The fact that $B=A-\lambda\id$ is singular implies $B$ is nilpotent (edit: no it doesn't!) - I believe some matrix is nilpotent iff. it is singular (edit: not true!). I understand the latter equality - the rank and nullity stabilise at some point $k$, and this is proven in the article I am reading - but the assumption that $\dim\N_{i+1}\geqslant1+\dim\N_i,\,i\lt k$ goes unproven, because it is "obvious", in the sense that I instinctively feel it is true. And it really is intuitive; the nilpotent operator should reduce its own rank successively until the rank becomes $0$ but all the same I cannot prove for any arbitrary nilpotent operator $B$ that $\rk(B^{m+1})\leqslant\rk(B^m)-1$.

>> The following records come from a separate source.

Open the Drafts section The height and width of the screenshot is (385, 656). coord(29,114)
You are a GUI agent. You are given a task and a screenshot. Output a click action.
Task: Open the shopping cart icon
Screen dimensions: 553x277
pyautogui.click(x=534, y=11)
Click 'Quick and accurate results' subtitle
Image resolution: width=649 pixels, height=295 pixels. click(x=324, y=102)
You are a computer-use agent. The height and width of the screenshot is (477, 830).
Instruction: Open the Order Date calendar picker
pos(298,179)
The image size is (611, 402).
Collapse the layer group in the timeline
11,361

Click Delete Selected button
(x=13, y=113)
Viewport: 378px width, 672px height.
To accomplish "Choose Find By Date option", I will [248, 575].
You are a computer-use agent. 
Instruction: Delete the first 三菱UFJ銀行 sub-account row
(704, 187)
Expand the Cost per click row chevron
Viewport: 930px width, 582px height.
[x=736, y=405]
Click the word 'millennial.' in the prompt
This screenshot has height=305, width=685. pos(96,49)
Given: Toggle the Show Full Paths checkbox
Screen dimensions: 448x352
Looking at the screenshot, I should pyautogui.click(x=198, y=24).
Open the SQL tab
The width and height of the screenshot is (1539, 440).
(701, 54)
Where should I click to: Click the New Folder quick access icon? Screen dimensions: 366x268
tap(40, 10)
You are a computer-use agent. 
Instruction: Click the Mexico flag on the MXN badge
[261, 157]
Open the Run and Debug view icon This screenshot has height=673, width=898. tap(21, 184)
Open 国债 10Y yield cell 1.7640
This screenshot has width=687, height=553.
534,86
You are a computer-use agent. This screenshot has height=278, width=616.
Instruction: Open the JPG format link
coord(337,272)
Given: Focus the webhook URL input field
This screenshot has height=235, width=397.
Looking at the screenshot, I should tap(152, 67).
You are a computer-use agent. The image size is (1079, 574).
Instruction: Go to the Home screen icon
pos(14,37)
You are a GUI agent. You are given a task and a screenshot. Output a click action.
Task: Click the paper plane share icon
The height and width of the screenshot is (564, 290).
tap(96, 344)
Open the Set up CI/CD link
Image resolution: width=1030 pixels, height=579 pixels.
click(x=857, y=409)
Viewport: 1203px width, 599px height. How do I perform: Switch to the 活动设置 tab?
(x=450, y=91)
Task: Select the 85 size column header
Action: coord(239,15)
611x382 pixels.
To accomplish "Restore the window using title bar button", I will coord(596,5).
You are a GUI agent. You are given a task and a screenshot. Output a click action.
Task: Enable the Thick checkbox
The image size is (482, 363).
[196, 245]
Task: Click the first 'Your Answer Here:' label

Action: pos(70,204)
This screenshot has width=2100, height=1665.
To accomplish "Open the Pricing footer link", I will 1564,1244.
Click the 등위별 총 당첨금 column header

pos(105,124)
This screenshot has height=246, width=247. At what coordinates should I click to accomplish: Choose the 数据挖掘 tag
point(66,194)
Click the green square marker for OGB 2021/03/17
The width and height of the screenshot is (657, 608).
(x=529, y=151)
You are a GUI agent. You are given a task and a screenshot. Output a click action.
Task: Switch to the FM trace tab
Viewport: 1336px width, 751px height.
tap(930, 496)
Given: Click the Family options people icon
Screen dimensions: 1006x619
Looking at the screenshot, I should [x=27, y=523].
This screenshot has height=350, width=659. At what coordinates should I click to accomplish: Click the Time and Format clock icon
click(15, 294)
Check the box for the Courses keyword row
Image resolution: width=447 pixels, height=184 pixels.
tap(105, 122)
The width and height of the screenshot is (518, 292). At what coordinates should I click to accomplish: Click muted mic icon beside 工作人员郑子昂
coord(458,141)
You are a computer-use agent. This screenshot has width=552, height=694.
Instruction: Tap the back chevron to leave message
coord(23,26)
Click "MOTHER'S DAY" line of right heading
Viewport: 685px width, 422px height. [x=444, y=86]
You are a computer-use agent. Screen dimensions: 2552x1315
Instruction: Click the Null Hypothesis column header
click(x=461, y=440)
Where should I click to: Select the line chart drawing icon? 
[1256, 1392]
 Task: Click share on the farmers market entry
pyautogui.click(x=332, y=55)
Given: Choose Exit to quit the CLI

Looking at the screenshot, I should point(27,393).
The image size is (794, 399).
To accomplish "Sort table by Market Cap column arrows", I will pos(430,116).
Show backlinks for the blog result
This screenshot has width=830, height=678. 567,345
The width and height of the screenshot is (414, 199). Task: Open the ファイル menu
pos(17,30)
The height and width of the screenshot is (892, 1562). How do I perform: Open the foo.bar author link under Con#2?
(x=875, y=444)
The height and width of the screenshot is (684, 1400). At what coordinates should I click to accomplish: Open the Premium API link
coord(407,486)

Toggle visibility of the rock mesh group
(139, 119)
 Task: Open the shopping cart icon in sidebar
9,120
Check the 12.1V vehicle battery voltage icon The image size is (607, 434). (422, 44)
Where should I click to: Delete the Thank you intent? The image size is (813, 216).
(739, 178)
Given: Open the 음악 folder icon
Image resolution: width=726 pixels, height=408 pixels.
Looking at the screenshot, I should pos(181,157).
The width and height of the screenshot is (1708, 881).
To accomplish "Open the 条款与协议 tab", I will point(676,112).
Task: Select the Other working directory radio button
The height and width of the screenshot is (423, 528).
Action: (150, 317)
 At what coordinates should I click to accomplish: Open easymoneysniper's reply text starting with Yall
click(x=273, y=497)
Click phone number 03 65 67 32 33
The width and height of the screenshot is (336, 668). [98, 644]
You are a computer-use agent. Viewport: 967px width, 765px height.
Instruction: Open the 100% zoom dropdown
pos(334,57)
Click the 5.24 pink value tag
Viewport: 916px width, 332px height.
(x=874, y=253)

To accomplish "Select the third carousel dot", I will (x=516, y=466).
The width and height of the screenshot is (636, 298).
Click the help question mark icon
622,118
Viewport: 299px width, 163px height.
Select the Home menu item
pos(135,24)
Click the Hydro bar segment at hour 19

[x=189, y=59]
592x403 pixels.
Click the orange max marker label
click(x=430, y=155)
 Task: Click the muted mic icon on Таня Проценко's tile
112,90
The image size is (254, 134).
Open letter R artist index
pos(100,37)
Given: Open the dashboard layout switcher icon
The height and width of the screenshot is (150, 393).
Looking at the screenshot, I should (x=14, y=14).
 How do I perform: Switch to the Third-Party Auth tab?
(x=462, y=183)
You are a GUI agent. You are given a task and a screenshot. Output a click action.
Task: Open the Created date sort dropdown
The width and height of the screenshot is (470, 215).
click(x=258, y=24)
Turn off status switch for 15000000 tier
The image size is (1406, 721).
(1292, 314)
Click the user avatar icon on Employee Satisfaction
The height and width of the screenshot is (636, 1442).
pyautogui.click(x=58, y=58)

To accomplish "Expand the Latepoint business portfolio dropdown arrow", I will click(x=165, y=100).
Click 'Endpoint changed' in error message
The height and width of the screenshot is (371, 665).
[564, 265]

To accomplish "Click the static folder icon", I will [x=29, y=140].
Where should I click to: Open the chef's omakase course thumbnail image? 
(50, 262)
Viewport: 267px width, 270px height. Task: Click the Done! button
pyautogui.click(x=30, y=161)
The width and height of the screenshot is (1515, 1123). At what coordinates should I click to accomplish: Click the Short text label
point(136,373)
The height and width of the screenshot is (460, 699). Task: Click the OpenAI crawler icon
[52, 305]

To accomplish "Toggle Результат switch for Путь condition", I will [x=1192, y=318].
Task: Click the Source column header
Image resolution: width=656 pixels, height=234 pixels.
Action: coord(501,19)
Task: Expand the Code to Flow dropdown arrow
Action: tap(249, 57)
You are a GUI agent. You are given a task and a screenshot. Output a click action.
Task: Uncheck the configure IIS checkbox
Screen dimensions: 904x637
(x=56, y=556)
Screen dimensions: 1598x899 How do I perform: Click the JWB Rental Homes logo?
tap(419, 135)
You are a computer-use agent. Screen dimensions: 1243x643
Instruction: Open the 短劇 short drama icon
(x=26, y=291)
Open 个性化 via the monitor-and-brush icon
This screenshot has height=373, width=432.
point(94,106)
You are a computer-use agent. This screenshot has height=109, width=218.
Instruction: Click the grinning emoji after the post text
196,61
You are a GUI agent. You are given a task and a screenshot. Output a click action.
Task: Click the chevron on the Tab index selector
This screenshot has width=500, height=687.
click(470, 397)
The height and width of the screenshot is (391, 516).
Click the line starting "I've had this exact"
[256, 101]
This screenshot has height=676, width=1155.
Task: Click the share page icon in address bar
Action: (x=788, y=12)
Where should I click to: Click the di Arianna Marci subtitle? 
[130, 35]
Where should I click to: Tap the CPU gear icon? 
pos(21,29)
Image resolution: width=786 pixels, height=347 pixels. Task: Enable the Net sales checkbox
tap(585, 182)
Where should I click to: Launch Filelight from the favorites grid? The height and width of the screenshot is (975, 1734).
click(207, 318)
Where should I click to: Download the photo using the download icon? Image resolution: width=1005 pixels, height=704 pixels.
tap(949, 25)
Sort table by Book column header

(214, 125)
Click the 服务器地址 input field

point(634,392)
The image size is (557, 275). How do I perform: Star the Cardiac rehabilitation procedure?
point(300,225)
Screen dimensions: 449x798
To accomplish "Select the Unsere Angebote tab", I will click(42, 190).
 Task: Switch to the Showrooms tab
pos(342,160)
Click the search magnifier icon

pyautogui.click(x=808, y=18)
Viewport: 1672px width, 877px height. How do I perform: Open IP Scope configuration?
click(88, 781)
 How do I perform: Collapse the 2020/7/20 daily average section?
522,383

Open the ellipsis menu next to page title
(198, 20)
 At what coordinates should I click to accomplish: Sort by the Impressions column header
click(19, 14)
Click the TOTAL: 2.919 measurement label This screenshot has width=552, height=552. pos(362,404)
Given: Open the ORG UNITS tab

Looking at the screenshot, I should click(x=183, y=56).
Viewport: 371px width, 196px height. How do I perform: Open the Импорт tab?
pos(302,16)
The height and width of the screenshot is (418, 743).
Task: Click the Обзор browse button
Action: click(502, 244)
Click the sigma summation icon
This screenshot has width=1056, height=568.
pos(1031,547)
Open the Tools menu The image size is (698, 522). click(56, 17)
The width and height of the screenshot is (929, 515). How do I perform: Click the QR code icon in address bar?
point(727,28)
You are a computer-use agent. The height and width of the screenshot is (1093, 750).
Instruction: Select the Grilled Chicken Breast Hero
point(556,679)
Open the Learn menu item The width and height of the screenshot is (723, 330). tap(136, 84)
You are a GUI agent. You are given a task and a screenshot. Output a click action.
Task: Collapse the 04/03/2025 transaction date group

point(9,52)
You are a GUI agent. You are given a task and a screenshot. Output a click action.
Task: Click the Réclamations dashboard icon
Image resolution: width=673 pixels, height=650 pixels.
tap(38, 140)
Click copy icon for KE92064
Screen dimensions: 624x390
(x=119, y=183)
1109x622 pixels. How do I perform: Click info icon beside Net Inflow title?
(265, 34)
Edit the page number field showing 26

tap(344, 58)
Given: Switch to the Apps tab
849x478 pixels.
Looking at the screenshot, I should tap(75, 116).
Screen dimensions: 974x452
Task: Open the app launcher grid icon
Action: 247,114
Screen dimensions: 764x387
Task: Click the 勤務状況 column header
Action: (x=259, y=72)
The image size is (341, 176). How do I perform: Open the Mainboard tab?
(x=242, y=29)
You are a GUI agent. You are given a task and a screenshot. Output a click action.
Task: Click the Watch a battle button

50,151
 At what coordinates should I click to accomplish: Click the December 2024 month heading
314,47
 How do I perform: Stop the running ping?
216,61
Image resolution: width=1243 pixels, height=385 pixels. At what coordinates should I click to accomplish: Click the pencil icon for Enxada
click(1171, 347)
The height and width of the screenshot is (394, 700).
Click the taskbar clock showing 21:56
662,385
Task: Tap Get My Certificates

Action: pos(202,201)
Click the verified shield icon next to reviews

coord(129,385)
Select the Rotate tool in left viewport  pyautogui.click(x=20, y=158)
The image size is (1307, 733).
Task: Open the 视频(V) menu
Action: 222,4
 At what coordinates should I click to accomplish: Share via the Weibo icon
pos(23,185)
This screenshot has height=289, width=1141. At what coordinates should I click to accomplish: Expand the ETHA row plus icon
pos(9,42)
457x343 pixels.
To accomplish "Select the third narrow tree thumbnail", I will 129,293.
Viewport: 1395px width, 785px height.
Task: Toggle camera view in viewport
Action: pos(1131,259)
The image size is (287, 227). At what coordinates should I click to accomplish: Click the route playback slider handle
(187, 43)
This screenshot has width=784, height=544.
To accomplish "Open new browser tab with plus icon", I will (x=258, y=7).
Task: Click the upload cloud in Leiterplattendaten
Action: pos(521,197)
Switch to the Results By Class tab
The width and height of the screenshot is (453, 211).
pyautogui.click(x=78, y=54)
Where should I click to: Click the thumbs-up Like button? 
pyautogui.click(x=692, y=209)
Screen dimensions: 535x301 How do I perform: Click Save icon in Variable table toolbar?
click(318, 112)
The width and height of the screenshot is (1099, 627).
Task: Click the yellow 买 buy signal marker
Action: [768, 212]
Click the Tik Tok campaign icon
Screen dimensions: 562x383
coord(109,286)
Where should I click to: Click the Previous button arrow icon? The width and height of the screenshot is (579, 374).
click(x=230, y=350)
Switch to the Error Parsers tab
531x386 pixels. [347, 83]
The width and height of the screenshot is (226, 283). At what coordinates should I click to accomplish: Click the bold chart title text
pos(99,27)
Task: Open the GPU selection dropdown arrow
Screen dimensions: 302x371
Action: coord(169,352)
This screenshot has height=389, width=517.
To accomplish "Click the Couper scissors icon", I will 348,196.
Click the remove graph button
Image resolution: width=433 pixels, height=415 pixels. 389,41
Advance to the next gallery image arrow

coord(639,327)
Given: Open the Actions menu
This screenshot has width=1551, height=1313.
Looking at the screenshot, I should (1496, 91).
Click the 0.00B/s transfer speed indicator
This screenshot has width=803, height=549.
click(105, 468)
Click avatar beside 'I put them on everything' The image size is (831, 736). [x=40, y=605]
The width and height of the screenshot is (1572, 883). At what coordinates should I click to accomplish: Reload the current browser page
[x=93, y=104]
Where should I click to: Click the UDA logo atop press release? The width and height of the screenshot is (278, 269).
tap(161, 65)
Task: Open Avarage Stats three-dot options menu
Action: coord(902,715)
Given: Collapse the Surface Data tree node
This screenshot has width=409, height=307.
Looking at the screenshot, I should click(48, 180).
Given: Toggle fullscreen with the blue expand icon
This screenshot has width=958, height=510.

I am happy to attempt this myself with hints, or see a full rigorous answer. Any observations are appreciated.

EDIT:

To be clear:

Very specifically it is not the notion that there exists $k$ such that the sequence stabilises that I care about - it is the notion of $\N_1\subsetneq\N_2\subsetneq\cdots\N_k$ that I ask for a proof of, where $\N_i$ is the nullspace of a nilpotent operator at the $i$th power.

  1. Take $A$ to be a nilpotent linear operator forming an endomorphism in a finite dimensional vector space $V$, and let $\N$ denote the nullity of some linear operator. Then: $$\rk(A)\gt\rk(A^2)\gt\cdots\gt\rk(A^k)=\rk(A^{k+1})=\cdots=0\\\N(A)\lt\N(A^2)\lt\cdots\lt\N(A^k)=\N(A^{k+1})=\cdots=\dim V$$

Why, and why is the sequence of ranks strictly decreasing only/not only for nilpotent operators?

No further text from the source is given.